Застава Ильича / Zastava Iljitsha / [Iljitshin vartio] [The original version, unreleased at the time and only released during glasnost. The release version was called Mne dvadtsat let / Мне двадцать лет / I Am Twenty / Olen 20-vuotias / Jag är 20 åring].
    SU 1962 / 1988 / 1990. PC: Kinostudija imeni Gorkogo, this 1990 reconstruction by Mosfilm. 
    D: Marlen Khutsiev / Marlen Hutsijev. SC: Marlen Khutsiev, Gennadi Shpalikov. DP: Margarita Pilihina - b&w - 1,37:1. AD: I. Zaharova. Cost: K. Rusanova. M: Nikolai Sidelnikov. "Sentimentalnyi marsh" perf. Bulat Okudzhava. "Past One O'Clock" by Vladimir Mayakovsky. "Solovi" ("Nightingales") by Mikhail Dudin. S: Aleksandr Izbutski. 
    Loc: Moscow, 1961. 
    The exhibition of modern art: Tretyakov Gallery.
    C: Valentin Popov (Sergei), Nikolai Gubenko (Kolya), Stanislav Ljubshin (Slava), Marianna Vertinskaja (Anja), Zinaida Zinovjeva (Olga Mihailovna Zhuravljova), S. Starikova (Vera Zhuravljova), Lev Prygunov (Sergei's father, ensign Aleksandr Zhuravljov), Lev Zolotukhin (Anya's father) Svetlana Svetslitshnaja (Sveta), Pjotr Shtsherbakov (Tshernousov), Andrei Tarkovski, Andrei Kontshalovski, Natalja Rjazantseva, Pavel Finn, Olga Gobzeva, Oleg Vidov (youngsters at the party). - Dmitry Urnov adds on 5 Feb 2016: Gennady Shpalikov ("I do not drink") and Oleg Dahl (standing by Tarkovsky).
    The poets at the Polytechnical Museum: Yevgeni Yevtushenko, Robert Rozhdestvensky, Andrei Voznesensky, Bella Akhmadulina, Rimma Kazakova, Boris Slutsky, Mikhail Svetlov, Bulat Okudzhava. Also being read: Mihail Kulthsytski. - Dmitry Urnov adds on 5 Feb 2016: Grigory Pojenian, Boris Slutzky. "Contrary to the widespread opinion that the film shows an actual reading at the Polytechnical, the scene was staged for the movie, but does recreate the atmosphere of real events regular at the time. There were plenty of volunteers ready to act at the audience."
    197 min
    A Gosfilmofond print with e-subtitles in Finnish by Tuulia Lehtonen viewed at Cinema Orion, Helsinki (History of the Russian Cinema), 10 Oct 2011.
    This version 197 min, a duration longer than mentioned in any source (they give durations of 175 min, 189 min, etc.). Lauri Piispa's screener dvd is of the same version, 190 min at 25 fps.

AA: Revisited Marlen Khutsiev's masterpiece in the director's cut. I was previously familiar with a three-hour cut of the I Am Twenty version.

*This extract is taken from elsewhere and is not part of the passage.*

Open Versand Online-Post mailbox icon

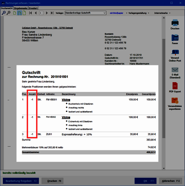click(x=175, y=52)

One of the most remarkable Russian films of all times. This is the story of three young 20-something friends in Moscow in 1961, when "the times they were a-changing" even in Russia. Sergei has been demobilized from the military service; Slava has become a young father; Kolya is interested in chasing girls. They all have blue collar jobs. They have been friends since 15 years, since childhood.

Unintentionally the film-makers caught a documentary record of the highest point of the thaw era, when freedom of expression was increasing. The poets' evening (see the name of the poets above) is stunning. The extraordinary record of contemporary poets reciting and singing their poems to a spellbound audience can be compared with Bob Dylan and Leonard Cohen documentaries that were made some years later. There is a warmth of a common spirit blending with the pursuit of freedom.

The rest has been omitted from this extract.